The relationship between renal function and depression among older adults has rarely been explored so far in the general population settings. The cross-sectional data from the Maastricht Study of older adults indicated that albuminuria was associated with incidence of depressive symptoms, whereas the reduced eGFR based on creatinine and cystatin C (eGFRCr-cysC) was not associated with minor or major depressive episodes [24]. The follow-up data from the US Health, Aging and Body Composition Study of community-dwelling older adults suggested that an elevated serum cysC level was associated with a 2-fold increased risk of depression, but impaired renal function, assessed based on eGFRCr-cysC < 60 ml/min/1.73 m2, was not related to depression [25]. Of note, some of the previous studies that do not show an association between reduced eGFR and depressive symptoms in older adults have used either serum creatinine or a combination of serum creatinine and cysC to assess eGFR [10, 24, 25]. Because creatinine excretion is dependent on age, muscle mass, and nutritional status, especially among older adults, serum cysC has been considered to be more accurate and more sensitive in assessing renal function [26, 27]. Indeed, we did not find any association between serum creatinine and depressive symptoms (data not shown). When estimating the eGFR based on serum cysC, we found that reduced eGFRcysC or impaired kidney function was associated both cross-sectionally and longitudinally with an increased risk of having geriatric depressive symptoms among Chinese older adults. This is consistent with a cross-sectional study among Chinese older people (age 70–84 years), in which impaired kidney function was associated with a 1.71-fold increased likelihood of having depressive symptoms (GDS-15 score ≥ 5) [9].

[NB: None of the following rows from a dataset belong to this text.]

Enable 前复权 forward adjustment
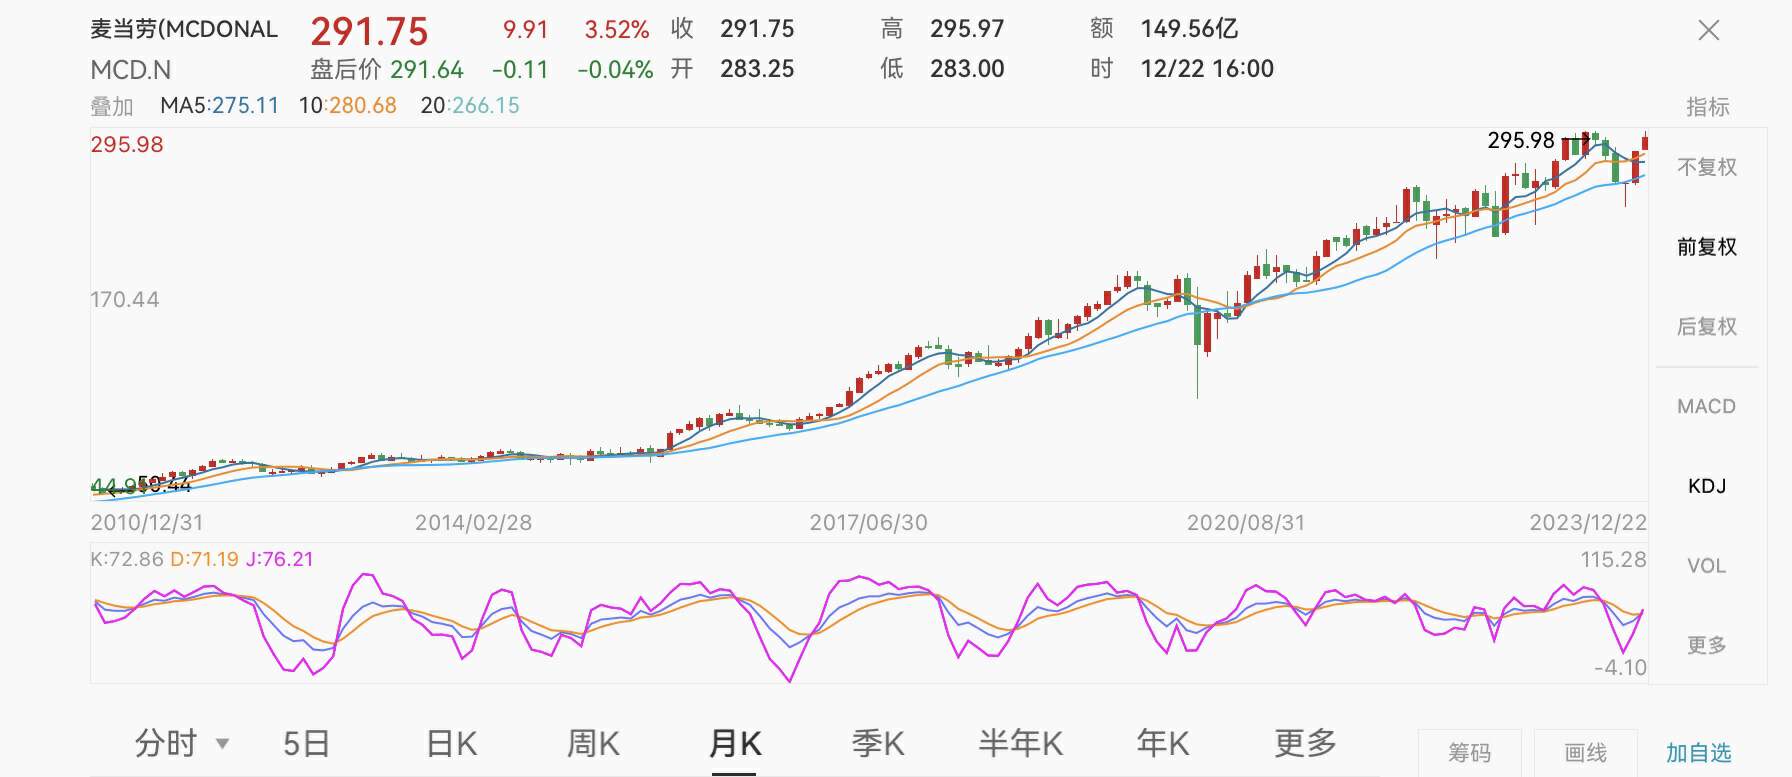 tap(1706, 247)
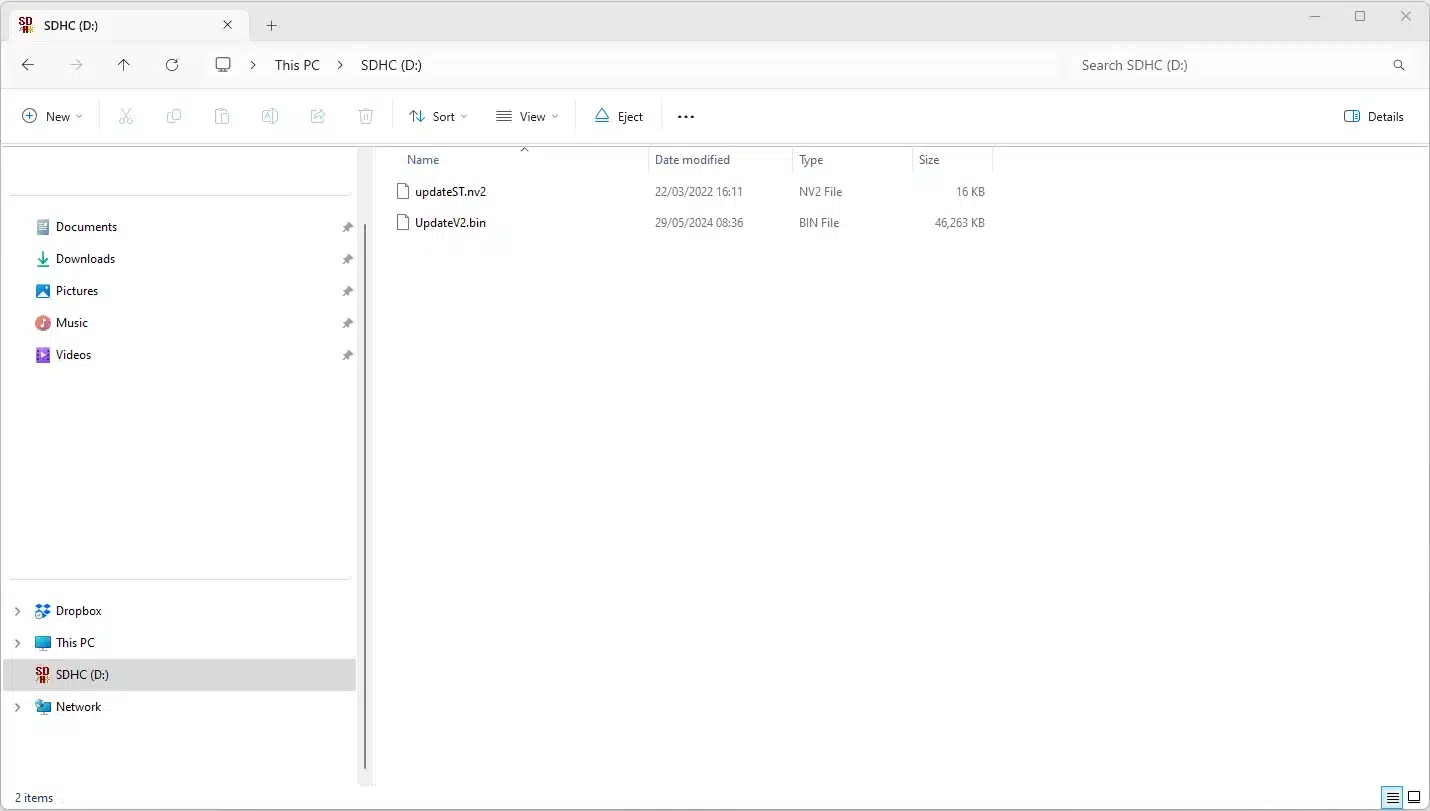Viewport: 1430px width, 811px height.
Task: Open the See more ellipsis menu
Action: pyautogui.click(x=685, y=116)
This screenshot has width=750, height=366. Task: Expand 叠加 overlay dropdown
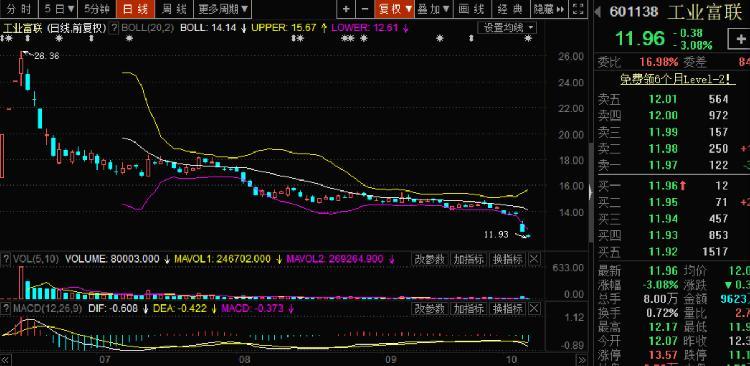coord(433,9)
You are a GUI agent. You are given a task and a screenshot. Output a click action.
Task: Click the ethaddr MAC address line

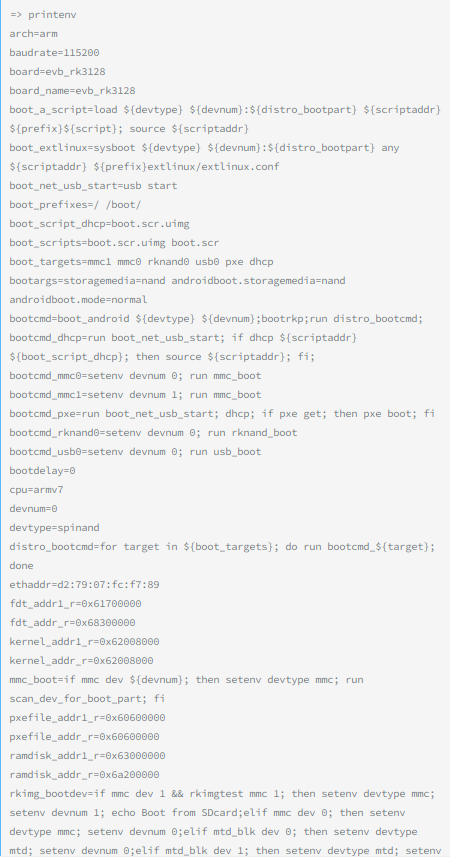84,585
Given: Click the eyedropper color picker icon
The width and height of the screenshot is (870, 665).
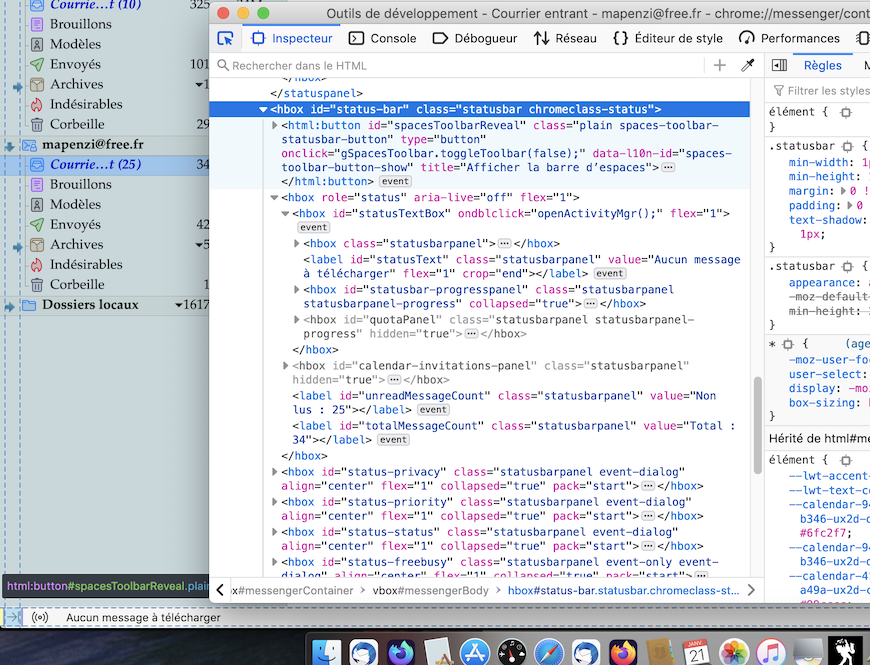Looking at the screenshot, I should [x=747, y=65].
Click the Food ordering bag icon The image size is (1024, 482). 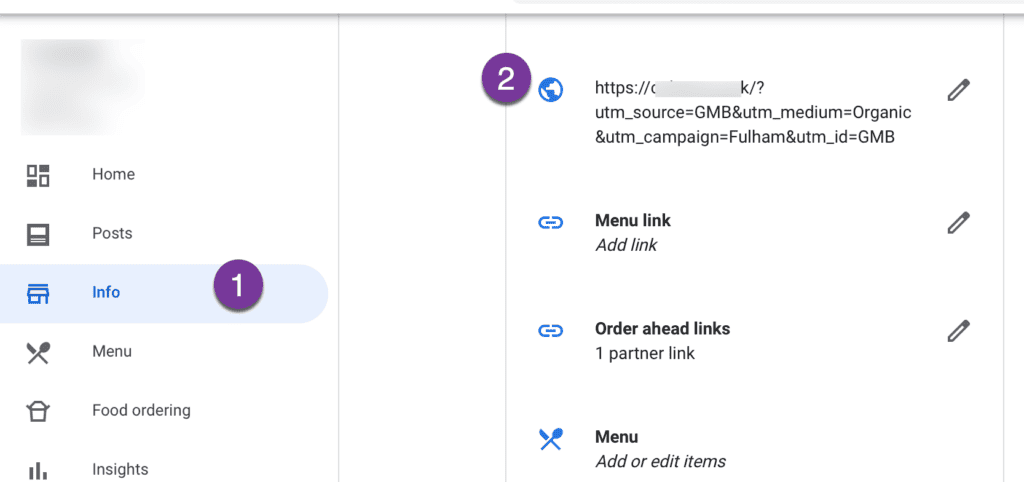38,411

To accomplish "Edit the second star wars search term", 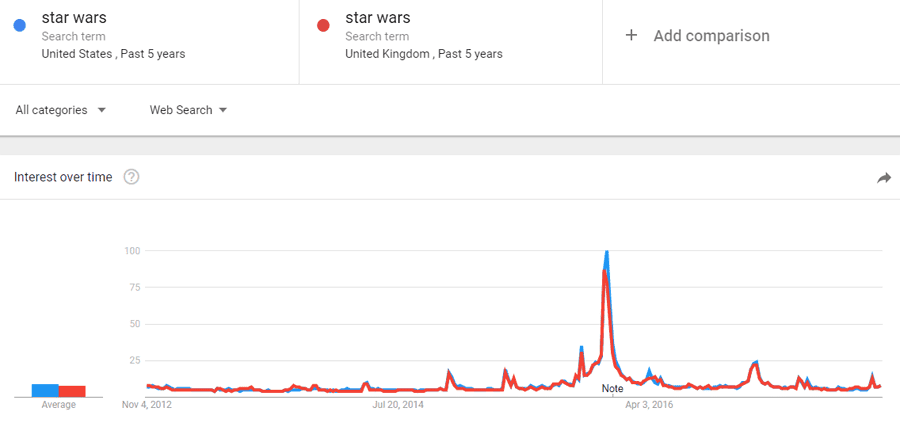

The biological and pathological mechanisms linking serum cysC and impaired kidney function with geriatric depressive symptoms are not fully understood, but multiple pathways are supposed to be involved. First, impaired kidney function or reduced eGFRcysC due to glomerular small vessel disease has been correlated with subclinical cerebral microvascular disease in older adults [28, 29]. Further, cerebral microvascular dysfunction and diseases in brain regions involved in mood regulation were associated with late-life depression (“vascular depression”) [30, 31]. Thus, impaired kidney function or reduced eGFR might be linked with late-life depressive symptoms through cerebral small vessel disease. Second, serum cysC, as a cysteine protease inhibitor, affects the migration of neutrophils and involves the inflammatory process [32, 33], which may impair function of the brain-serotonin system and stimulate the activation of the hypothalamus-pituitary-adrenal axis to cause depressive symptoms through inflammation pathway [34]. In addition, the population-based studies of older adults have linked inflammatory markers (e.g., C-reactive protein, IL-6, and TNF-α receptor 1) with elevated serum cysC or impaired kidney function defined by eGFRcysC [35, 36]. The meta-analysis of population-based studies also supported an association of several inflammatory markers with depression in older adults [37], suggesting the involvement of inflammation in the development of depression. Thus, inflammatory mechanisms may mediate the relationship between serum cysC and depressive symptoms. Of note, our data showed that the association of high serum cysC and impaired kidney function with depressive symptoms was present independent of the inflammation-related diseases such as atherosclerotic disorders, arthritis, and cognitive and functional impairment, suggesting that additional pathways may be involved in linking high serum cysC with geriatric depressive symptoms.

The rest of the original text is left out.